QUESTION: I have not changed jobs in 12 years. My boss keeps promising me a salary hike, which has not been effected for years. I feel if I leave I'll earn more money because I'm good at my job. Is he playing tricks on me to stay? Do I need to master a psychology hack for winning negotiations and increasing my salary?
Without knowing how old you are and how you are planning your career, it is not possible to give you more than very general advice, for the reasons that will become obvious below.
For example, other than the promised salary rise, what else has been promised and given or not given by this employer. Has he for example promised you health insurance and/or a pension scheme? Has he delivered on this very important promise? Depending on the answer to these questions, you might be able to tell if he is a reliable employer or not.
The other matter of some significance is whether others in the company have received similar promises and importantly whether their promises have been kept or not. This is of some importance because if others are getting what was promised to them and you are not, the employer might be telling you something about your work output.
If on the other hand none is getting a raise, you might be expecting blood from a dry stone! If you have any way of establishing how well or badly the company is doing, then you might be in a better position to tell the reasons for the seemingly broken promises. It is probable that the promises made were premised on the profits the employer projected the company would make over the years.

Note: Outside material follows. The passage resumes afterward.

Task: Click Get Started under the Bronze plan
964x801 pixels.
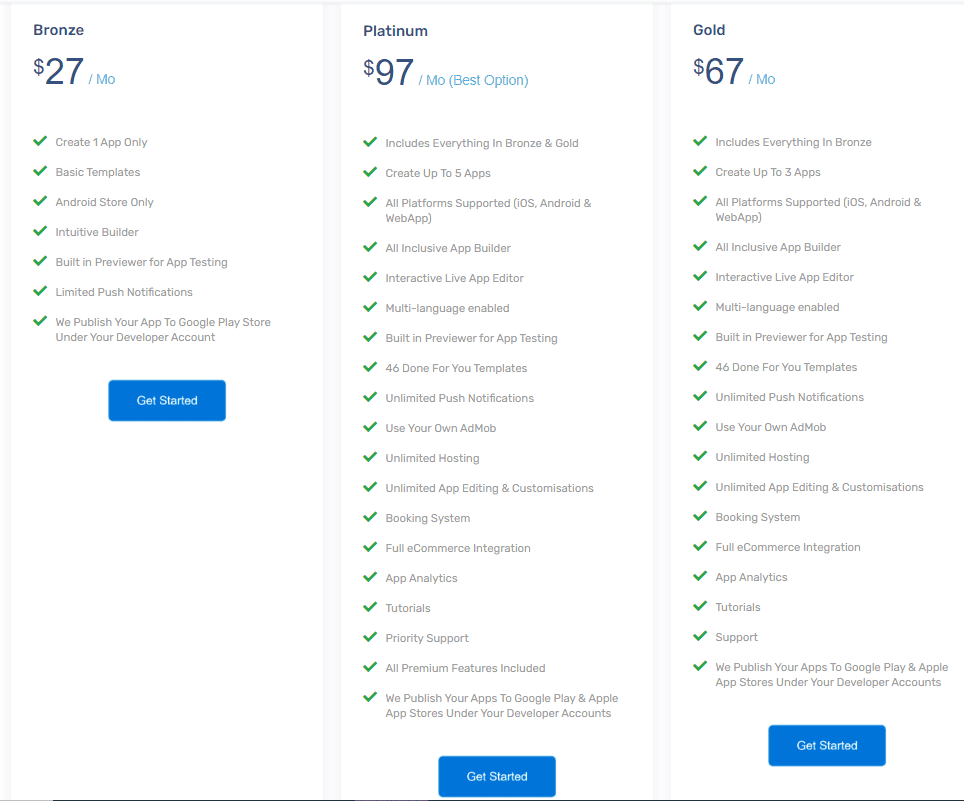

The Covid pandemic for example has played havoc with the travel and hospitality industry and not surprisingly, those organisations that trade with these industries, are also struggling. The knock-on effect from one industry to another is most visible to the economy as a whole, even before you factor in the war in Ukraine and the general election in Kenya this August.
Other equally important factors might be standing in the way of your salary increase and you might have to deal with these prior to deciding on what to do next. You have told us for example that you have worked for 12 years on the same job.
Now, I ask of you, what have you done to improve yourself? In other words, how have you improved yourself at the workplace? What new or additional skills can you claim to have brought to your employer. Have you been to any upgrading courses or have you stagnated on the same skill set for the time you have been on this job?
Perhaps this is exactly what the employer is telling you to do. You are expected to add value at the place of work if you expect a pay hike. Additionally, to what extent have you demonstrated your commitment to the job and to the company?
Are you a smart hard-working member of the team who demonstrates commitment and resourcefulness or are you one of those content to simply do the job and no more? These are important attributes that an employer would be looking at before rewarding you with a pay rise.
On the hand, you may have to decide whether this job is part of your career path or is just a job to get you the daily bread we all crave. If it is part of your career path, then you might not worry too much about the salary because from the job you are getting the means defined in the career path.
If for example, the job allows you to attend evening classes, you have easy and available internet services to help in your study. This is also a benefit to your career growth.
Other things that you could be getting that might keep you there is the possibility that the job allows you to attend many seminars and workshops and that the networks you are creating on this sales job that you are doing will stand you in good stead in your chosen career.
After the Second World War, Japan was devastated and the period that followed demanded huge resources for the reconstruction of the economy. It was from this phase of her history that the Japanese companies produced the concept of jobs for life.
In this model of working, the workers were guaranteed lifetime employment in return for their loyalty to the employer. It is estimated by some experts that the Japanese stay with the same employer for an average of ten years while the equivalent in America is just four years.
This tells you that depending on many factors, the duration of time you have spent on this job is either long or short.
At the end of the day, the decision as to whether you stay or move on will depend on you and the advice you accept from those you seek advice.